Juliet, the central character in this movie, is a sex slave. Fearing she just might end up dead like Zita, Juliet pays off her ‘debts’ to the people who own her, one of whom is Mercy Okoro, a former prostitute turned mistress. But there obviously is no escape for Juliet as her passport which had been used as a collateral to keep her under close watch by her employers has been taken back to Nigeria to get another girl. With no papers, no means of identification, no protection from her bosses, we see that both Mercy and Juliet are just pawns in the clutches of a powerful mafia in cahoots with the corrupt CIE police team led by Oriol Cardenas.

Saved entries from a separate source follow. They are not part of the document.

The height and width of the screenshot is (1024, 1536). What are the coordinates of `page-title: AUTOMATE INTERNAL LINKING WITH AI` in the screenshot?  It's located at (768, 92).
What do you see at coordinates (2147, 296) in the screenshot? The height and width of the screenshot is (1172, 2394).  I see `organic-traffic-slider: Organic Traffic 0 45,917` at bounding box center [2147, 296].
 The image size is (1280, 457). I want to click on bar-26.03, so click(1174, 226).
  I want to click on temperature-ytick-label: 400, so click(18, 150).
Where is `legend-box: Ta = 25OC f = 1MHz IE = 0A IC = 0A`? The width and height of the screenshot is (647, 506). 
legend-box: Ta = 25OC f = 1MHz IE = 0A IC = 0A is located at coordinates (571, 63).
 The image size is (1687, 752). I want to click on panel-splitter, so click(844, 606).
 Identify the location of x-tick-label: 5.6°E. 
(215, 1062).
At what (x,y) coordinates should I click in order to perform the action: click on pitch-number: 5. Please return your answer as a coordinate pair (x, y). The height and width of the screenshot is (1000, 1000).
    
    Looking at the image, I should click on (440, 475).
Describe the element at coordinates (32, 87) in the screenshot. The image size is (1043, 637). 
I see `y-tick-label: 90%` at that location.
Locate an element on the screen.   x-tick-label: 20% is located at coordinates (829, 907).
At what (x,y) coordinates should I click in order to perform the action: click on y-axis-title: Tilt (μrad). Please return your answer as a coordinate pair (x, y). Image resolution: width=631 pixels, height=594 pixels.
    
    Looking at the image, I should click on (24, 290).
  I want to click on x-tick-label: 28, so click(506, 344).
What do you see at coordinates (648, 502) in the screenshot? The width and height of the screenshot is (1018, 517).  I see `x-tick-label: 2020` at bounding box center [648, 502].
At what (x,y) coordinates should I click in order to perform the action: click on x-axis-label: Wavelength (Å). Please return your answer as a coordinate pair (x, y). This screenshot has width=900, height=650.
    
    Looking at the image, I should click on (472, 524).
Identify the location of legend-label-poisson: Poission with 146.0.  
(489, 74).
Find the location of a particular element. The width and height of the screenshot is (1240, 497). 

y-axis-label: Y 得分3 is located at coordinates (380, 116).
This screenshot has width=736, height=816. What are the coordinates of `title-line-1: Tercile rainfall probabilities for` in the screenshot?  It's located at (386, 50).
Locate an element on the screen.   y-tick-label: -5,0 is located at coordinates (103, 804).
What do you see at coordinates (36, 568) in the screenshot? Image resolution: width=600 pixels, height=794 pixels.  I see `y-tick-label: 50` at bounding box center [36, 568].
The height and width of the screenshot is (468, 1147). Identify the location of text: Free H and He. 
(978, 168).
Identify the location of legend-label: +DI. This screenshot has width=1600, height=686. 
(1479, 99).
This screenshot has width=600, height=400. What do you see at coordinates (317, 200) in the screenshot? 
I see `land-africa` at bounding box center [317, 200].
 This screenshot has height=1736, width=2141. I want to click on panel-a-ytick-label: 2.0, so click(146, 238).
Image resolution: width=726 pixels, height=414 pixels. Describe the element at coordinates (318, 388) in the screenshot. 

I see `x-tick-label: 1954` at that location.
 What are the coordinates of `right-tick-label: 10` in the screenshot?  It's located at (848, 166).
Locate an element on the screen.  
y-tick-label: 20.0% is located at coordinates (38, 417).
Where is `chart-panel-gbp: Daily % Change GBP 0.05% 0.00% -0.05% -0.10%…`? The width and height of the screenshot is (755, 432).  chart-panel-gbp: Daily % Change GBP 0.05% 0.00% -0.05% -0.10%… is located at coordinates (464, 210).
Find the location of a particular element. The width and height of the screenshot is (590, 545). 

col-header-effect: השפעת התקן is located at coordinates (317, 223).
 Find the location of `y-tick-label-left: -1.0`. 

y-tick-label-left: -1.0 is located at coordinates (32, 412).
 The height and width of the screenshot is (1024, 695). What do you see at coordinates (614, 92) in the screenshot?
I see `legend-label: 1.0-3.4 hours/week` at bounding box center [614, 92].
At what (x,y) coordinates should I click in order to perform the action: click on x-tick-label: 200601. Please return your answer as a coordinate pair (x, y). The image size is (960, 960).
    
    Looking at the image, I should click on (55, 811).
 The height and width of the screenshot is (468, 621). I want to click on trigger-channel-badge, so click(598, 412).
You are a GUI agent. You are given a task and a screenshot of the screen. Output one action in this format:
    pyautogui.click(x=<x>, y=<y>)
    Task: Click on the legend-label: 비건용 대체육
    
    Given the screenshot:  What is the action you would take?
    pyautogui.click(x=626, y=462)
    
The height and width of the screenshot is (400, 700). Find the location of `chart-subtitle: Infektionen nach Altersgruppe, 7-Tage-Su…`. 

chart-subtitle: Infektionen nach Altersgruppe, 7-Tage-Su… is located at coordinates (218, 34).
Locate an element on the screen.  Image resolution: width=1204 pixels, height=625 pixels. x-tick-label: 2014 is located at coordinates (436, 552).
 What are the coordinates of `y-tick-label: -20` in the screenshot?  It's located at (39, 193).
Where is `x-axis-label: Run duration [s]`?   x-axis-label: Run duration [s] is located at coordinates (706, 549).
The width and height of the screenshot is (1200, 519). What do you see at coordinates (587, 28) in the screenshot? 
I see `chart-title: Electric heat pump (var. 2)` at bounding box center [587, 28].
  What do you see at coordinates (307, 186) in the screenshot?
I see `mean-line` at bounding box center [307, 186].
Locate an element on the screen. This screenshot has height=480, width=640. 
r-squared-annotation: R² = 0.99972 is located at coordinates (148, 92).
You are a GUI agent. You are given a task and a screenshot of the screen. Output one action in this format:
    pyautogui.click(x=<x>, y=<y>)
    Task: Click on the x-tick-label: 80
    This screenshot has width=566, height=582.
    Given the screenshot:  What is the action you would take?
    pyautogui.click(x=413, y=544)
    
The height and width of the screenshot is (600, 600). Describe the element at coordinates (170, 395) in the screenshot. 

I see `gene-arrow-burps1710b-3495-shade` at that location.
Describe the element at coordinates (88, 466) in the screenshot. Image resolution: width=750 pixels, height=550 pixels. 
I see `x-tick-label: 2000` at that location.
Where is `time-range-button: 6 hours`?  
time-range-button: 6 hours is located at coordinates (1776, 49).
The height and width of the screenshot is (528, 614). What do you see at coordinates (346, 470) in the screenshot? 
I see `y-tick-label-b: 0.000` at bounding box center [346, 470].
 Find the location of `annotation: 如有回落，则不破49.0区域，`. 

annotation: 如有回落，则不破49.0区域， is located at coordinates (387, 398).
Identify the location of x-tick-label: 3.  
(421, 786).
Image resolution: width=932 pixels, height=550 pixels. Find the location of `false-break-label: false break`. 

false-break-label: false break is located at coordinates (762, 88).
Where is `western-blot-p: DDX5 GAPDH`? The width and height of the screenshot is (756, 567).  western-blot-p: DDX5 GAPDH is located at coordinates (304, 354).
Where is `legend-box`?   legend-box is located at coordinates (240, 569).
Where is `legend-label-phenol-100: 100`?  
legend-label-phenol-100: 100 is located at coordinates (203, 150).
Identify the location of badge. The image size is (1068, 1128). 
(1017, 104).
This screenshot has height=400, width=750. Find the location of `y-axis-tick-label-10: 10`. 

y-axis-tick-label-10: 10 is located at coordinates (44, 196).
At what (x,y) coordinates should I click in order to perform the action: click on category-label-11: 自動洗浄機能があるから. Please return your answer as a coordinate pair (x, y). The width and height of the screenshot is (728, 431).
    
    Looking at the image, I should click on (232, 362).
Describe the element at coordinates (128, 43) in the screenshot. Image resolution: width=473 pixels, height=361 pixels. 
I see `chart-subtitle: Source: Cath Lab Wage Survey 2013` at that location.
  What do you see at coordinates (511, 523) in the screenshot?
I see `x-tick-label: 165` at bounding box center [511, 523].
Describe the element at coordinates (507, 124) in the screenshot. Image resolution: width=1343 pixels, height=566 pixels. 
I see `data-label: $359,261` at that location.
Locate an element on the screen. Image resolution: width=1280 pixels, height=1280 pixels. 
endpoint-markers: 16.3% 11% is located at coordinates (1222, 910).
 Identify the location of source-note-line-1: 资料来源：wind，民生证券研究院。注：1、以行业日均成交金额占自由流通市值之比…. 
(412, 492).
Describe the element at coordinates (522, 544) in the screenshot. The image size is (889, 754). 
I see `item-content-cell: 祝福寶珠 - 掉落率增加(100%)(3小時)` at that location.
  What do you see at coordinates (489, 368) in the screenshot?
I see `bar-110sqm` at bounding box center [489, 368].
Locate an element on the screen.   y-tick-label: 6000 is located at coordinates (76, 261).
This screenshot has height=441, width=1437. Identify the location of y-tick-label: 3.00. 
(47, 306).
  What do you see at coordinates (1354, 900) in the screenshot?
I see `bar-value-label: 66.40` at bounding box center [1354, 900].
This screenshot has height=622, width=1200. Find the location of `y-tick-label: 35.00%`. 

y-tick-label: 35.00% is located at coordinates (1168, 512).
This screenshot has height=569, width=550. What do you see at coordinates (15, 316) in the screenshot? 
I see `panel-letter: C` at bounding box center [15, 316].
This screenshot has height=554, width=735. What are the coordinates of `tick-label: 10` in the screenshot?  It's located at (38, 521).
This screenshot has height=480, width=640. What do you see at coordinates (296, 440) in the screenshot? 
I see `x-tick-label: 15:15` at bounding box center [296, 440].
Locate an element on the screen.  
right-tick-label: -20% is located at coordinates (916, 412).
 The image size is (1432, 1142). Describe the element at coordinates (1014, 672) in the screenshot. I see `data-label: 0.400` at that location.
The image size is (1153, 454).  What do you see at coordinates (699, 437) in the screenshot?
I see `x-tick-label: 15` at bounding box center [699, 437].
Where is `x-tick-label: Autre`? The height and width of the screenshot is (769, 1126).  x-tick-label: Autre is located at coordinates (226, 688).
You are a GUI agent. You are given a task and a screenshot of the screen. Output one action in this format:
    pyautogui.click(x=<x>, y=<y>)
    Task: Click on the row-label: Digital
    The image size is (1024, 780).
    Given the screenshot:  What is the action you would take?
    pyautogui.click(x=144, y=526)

The film throws up societal issues like sex trafficking, racism, police corruption, modern slavery and love. Yes, genuine love for another human being, regardless of race, sex or creed. This movie challenges stereotypes, lawyers can be empathetic; locals can help immigrants on their soil; not all immigrants are thieves and liars; corrupt police officers can fall in love with the immigrants they are hounding.

Too many timesm movies portray our biases, prejudices against one another particularly where race and gender is concerned but this one shows that in the midst of so much corruption, in the midst of heightened racism, right in the middle of a desperate need to survive, some people are still genuine in their love for a fellow human being and will go out on a limb for them without seeking gains.

The rest of the movie unravels to show Juliet’s journey to final liberation, her involvement with a corrupt policeman who falls in love with her, her final escape from the life of modern sex slavery with the  help of Fernando and Fatimah makes “Illegal Woman” a must watch this weekend.

On the downside, however, one would ask whether the Spanish casting agency couldn’t even find one authentic Nigerian for the role of Juliet Okoro and Mercy Okafor, seeing as both women are purported to be Nigerians. The story of how they got to Spain is the classic story; bandits invaded their land, “Maiduguri” as Juliet says, she ran away after her family was murdered, crossed the desert and got into Spain, via Libya and Morocco.

Apart from this irritating knack by Europeans for classifying every black person a Nigerian, the film is a good one.